*Texte*.
Pourquoi avons-nous tant besoin de pères spirituels ? Pourquoi le rock’n’roll génère-t-il tant de héros qui remplissent notre vie de rêves ? Pourquoi ces pères et ces héros nous déçoivent-ils tellement, pour la plupart, quand les années passent ? Tuer nos pères et puis renaître ne répond pas à ces questions, en fait, mais nous démontre par l’exemple qu’il arrive un moment où il nous incombe de faire le ménage dans tout ça.
On avait pris l’habitude de se régaler en lisant les mini chroniques de la vie dans le rock’n’roll d’Adrien Durand (Je n’aime que la musique triste et Je suis un loser, baby (en finir ou pas avec les années 1990), deux bouquins délicieux…), quand boum patatras, voilà qu’il nous sort ce Tuer nos pères et puis renaître, qui a tout du dernier règlement de comptes avant de « passer à autre chose »… Autre chose ? De la vraie littérature ? En tous cas de la fiction, un premier roman étant annoncé.
Mais en attendant… Ces pères qu’il convient de tuer pour pouvoir exister, qui sont-ils ? Oh, pas le vrai géniteur de Durand dans la vie, puisque même si leurs rapports ne semblent pas avoir toujours été au beau fixe, Adrien en a pris son parti : le temps de la rancune est passé. Surtout depuis que lui-même est père, divorcé qui plus est, ce qui l’emplit d’angoisse puisqu’il ne peut « éduquer sa fille que 50% du temps ».

*Consigne*. Écrivez la suite de la chronique sur le livre Tuer nos pères et puis renaître, après sa dernière phrase. Les lignes ne jouent aucun rôle ici.

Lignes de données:
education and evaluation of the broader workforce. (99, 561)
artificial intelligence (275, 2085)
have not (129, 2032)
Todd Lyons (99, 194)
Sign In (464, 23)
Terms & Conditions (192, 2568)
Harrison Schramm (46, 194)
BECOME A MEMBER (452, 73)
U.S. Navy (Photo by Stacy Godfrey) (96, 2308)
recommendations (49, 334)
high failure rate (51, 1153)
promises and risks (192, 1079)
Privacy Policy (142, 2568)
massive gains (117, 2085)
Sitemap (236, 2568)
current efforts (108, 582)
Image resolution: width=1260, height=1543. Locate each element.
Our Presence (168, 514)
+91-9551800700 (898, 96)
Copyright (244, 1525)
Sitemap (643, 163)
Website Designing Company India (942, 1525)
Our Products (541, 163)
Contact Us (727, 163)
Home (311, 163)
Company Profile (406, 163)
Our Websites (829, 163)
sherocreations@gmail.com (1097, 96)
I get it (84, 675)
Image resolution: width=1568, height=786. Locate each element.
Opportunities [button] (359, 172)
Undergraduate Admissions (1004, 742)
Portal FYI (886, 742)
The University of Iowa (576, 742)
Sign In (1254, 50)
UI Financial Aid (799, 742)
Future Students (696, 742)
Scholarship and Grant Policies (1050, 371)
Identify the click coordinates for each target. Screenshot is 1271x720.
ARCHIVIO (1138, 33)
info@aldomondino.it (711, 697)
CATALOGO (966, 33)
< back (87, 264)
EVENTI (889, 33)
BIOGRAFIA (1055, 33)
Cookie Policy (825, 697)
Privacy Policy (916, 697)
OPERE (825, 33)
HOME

*Résultat de l'exercice*.
Non, les pères dont il convient de se débarrasser une bonne fois pour toute, pour pouvoir recommencer une autre vie, nous dit Adrien Durand, ce sont bel et bien les modèles rock’n’rolliens, ces héros de nos jeunes années : tel acteur jadis doué ayant très mal tourné (Vincent Gallo pour ne pas le citer), tel rocker has been aux exigences démesurées par rapport à la réalité de son succès, tel poète qui fut un modèle jusqu’à ce qu’on réalise que cette poésie-là ne change pas nos vies aussi radicalement qu’on l’aurait imaginé (Richard Hell)… Et, en lisant sa mini nouvelle sur de bien étranges vampires, on croirait presque que Durand veut aussi régler son compte à nos souvenirs des textes similaires (des « Bricoles ») d’un Paringaux dans le Rock et Folk des années 70… mais, du point de vue temporel, c’est assez peu probable quand même.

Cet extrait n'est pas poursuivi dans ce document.